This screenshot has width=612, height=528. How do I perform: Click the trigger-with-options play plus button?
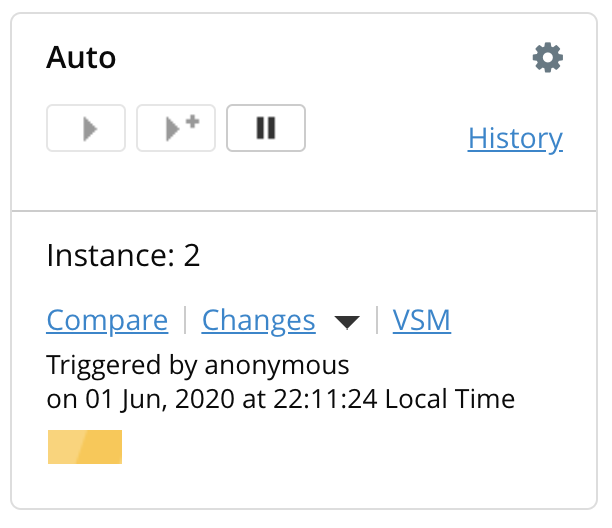point(176,128)
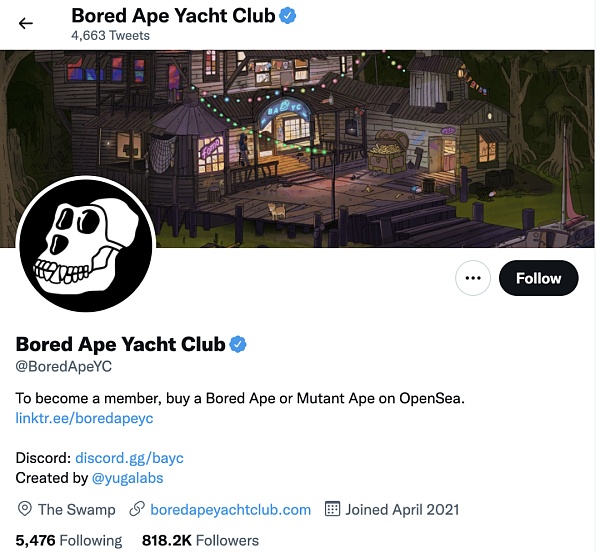Screen dimensions: 600x553
Task: Open the linktr.ee/boredapeyc link
Action: (84, 418)
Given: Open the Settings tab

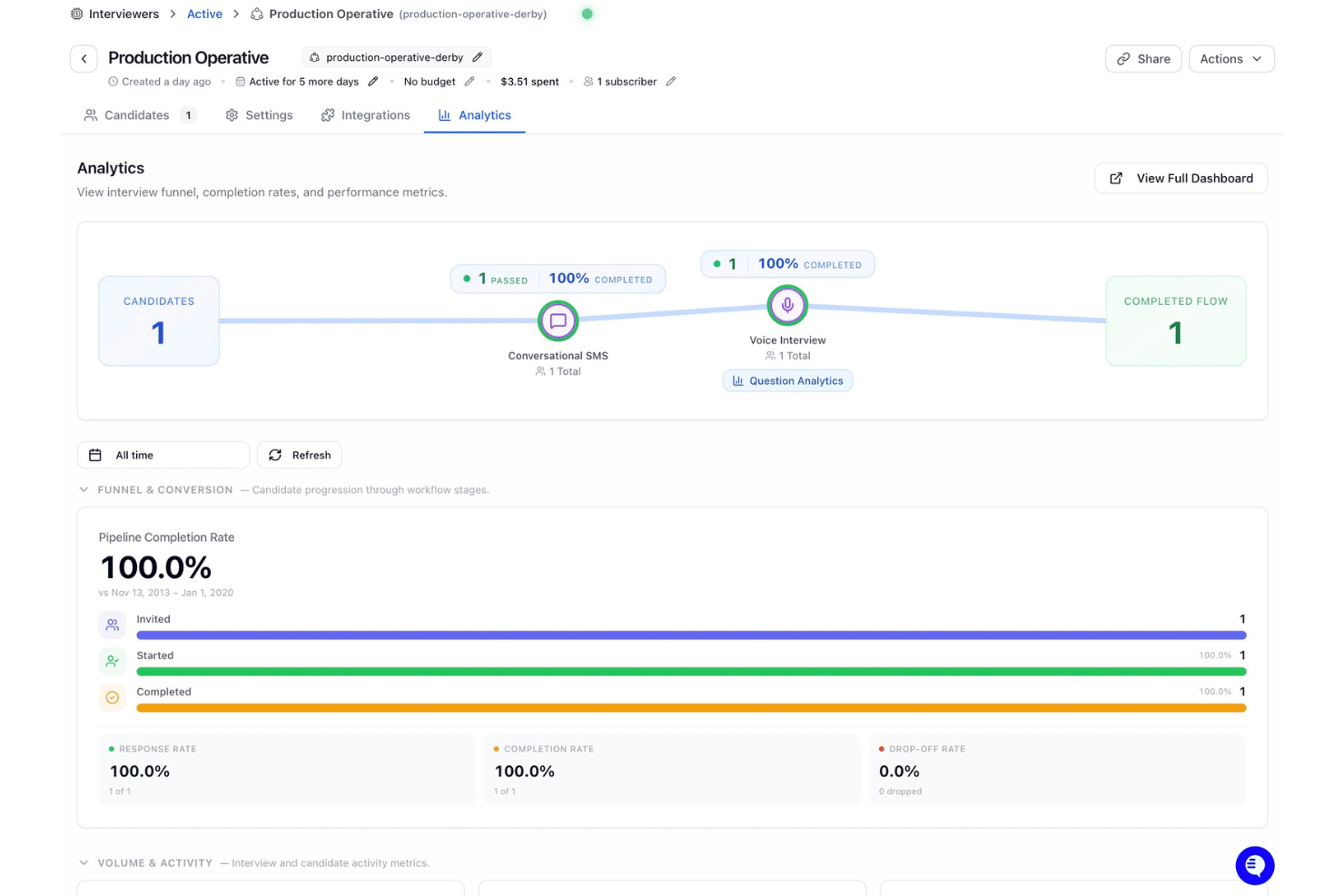Looking at the screenshot, I should pyautogui.click(x=260, y=115).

■ What is required:
Set down all of the material above exactly as written, leaving the pictures out.

■ Task output:
This screenshot has width=612, height=528. How do I perform: Click the trigger-with-options play plus button?
point(176,128)
Screen dimensions: 600x553
Task: Open the linktr.ee/boredapeyc link
Action: (84, 418)
Given: Open the Settings tab

Looking at the screenshot, I should pyautogui.click(x=260, y=115).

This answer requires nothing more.